Алекс кивает. Его губы слегка напрягаются.

— А Джулиан?..

— Я не знаю, где Джулиан, — говорю я и ощущаю укол вины. Я думаю о голубых глазах Джулиана, о том, как он сворачивался вокруг и грел меня, пока я спала. Я надеюсь, что с ним ничего не случилось. Я наклоняюсь так, чтобы посмотреть Грейс в глаза. — Грейси, посиди тут минутку, ладно?

Грейс послушно опускается на землю. Я не могу за­ставить себя отойти от нее дальше, чем на два шага Алекс следует за мной.

Я понижаю голос, чтобы Грейси нас не слышала.

— Это правда? — спрашиваю я у Алекса.

— Что — правда? — Глаза у него по-прежнему цвета меда. Те самые глаза, которые я помню по моим снам.

— Что ты все еще любишь меня, — выдыхаю я. — Мне нужно знать.

Алекс кивает. Он прикасается к моему лицу - едва задев за скулу, убирает с нее волосы.

— Правда.

— Но... я изменилась, — говорю я. — И ты изме­нился.

— И это, правда, — негромко отвечает он. Я смотрю на шрам у него на лице, протянувшийся от левого гла­за до линии подбородка, и что-то екает у меня в груди.

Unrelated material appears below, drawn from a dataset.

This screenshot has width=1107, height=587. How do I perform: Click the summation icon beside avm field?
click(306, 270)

— И что же теперь? — спрашиваю я его. Свет слиш­ком яркий, кажется, будто день сливается со сном.

— Ты любишь меня? — спрашивает Алекс. И мож­но заплакать. Можно уткнуться лицом ему в грудь, и вдыхать его запах, и сделать вид, будто ничего не из­менилось, что все будет прекрасно, все исправилось и исцелилось навсегда.

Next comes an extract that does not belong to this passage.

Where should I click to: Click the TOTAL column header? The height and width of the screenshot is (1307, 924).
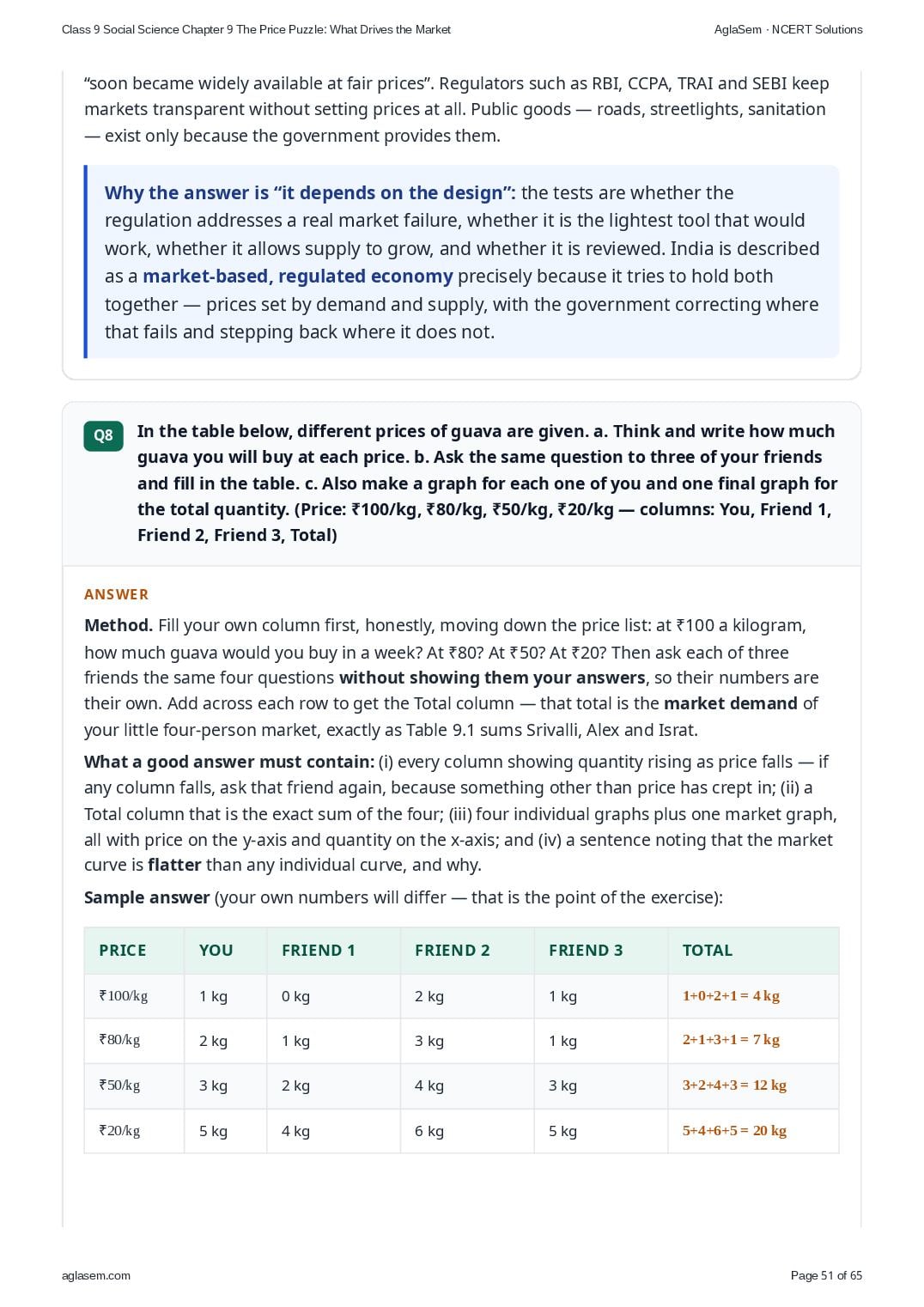coord(708,951)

Но я не могу. Я знаю, что не могу.

— Я никогда не переставала тебя любить. — Я отво­жу взгляд от Алекса. Я смотрю на Грейс, на высокую траву, в которой лежат раненые и убитые. Я думаю о Джулиане, о его ясных голубых глазах, его терпении и доброте. Я думаю о боях, которые мы прошли, и о боях, которые нам еще предстоят. Я набираю поболь­ше воздуха в грудь. — Но все не так просто.

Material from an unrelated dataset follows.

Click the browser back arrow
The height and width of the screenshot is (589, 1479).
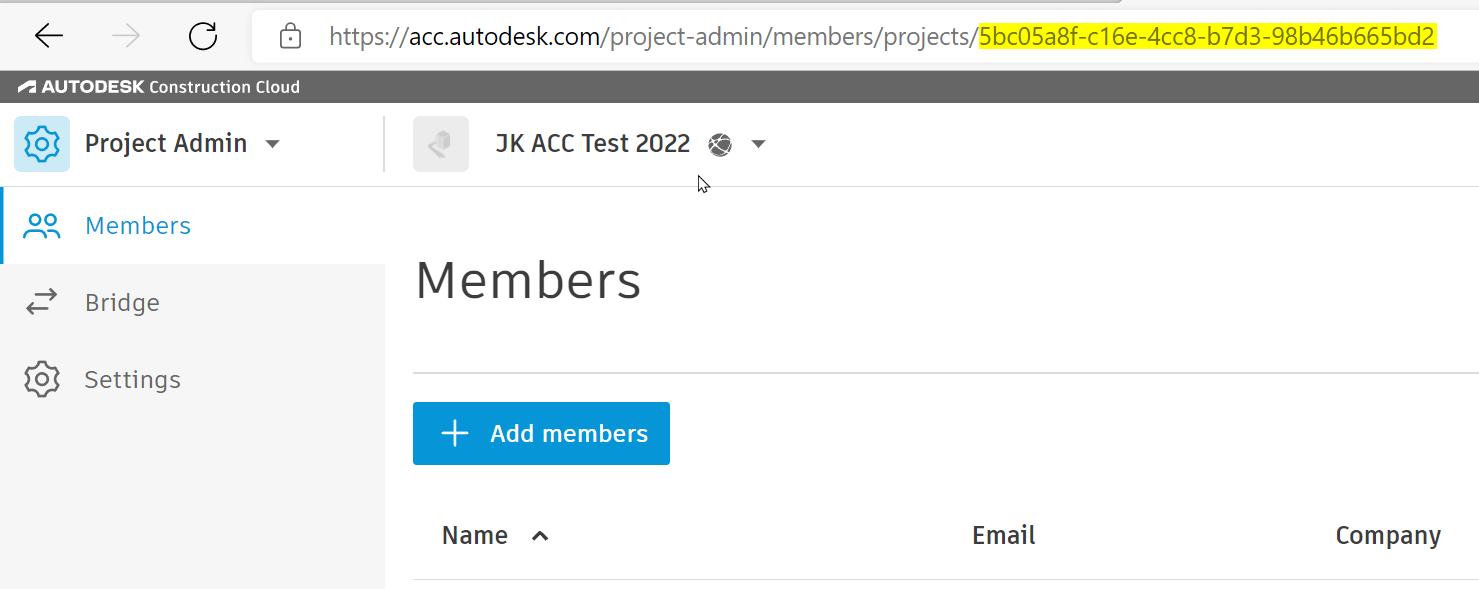(48, 37)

Алекс кладет руки мне на плечи.

— Я не собираюсь больше убегать, — говорит он.

— Я не хочу, чтобы ты убегал, — говорю я ему.

Его пальцы касаются моей щеки, и я на секунду прижимаюсь лицом к его ладони, позволяя боли по­следних нескольких месяцев покинуть меня, позволяя Алексу повернуть мое лицо к нему. Потом он наклоняется и целует меня, легко и прекрасно, едва касаясь моих губ — поцелуй, обещающий возрождение.

— Лина!

Когда Грейс окликает меня, я отстраняюсь от Алек­са. Грейс поднялась на ноги и указывает на погранич­ную стену, она даже подпрыгивает — настолько ее пе­реполняет энергия. Я поворачиваюсь взглянуть. На мгновение слезы застилают мне глаза, превращая мир в калейдоскоп цветов — цветные пятна ползут вверх по стене, превращая бетон в мозаику.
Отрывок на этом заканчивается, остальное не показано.